"Itu anak-anak siapa? dia minta gak dilahirkan ke dunia? Kemudian apa yang kalian inginkan anak kalian dapatkan? Bisakah itu didapatkan dari pembantu/nanny/daycare?"
Kurang lebih seperti itu dan kemudian pertanyaan berlanjut, apakah uang yang kami berdua kumpulkan cukup memiliki arti dalam hidup anak kami nantinya? Dengan gilanya ritme kehidupan kerja di Jakarta yang mengharuskan kami berangkat dari rumah sesaat sebelum matahari terbit dan sampai di rumah  jauh setelah matahari terbenam, apakah waktu kami akan cukup untuk dapat mengkompensasi waktu yang sudah kami habiskan seharian di kantor untuk sekeping quality time bersama anak kami?

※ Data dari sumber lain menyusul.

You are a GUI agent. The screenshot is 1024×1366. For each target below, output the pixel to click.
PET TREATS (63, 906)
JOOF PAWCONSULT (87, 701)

Kami merasa waktu setelah kembali dari kantor sepertinya kurang.
Solusinya apa? Jawabannya cukup jelas.
Salah satu dari kami sepertinya harus merelakan sekian juta rupiah per bulan untuk dapat mendampingi anak kami di rumah. Harus merelakan sekian juta dari dana yang bisa kami investasikan untuk dana pensiun dan dana pendidikannya karena bagaimanapun kami akan menginvestasikan waktu kami untuk harta kami yang paling berharga, anak kami.
Pertanyaan siapa yang harus berhenti bekerja selanjutnya adalah pertanyaan terbesar. Saya tahu mungkin banyak yang akan bilang istri sayalah yang seharusnya berhenti bekerja dan lain sebagainya, tapi kami memiliki gunung kami sendiri untuk kami daki. Jadi, sekarang kami hanya bisa berdoa yang terbaik dan semoga apapun yang kami putuskan nantinya semoga Allah memberikan jalan keputusan yang terbaik.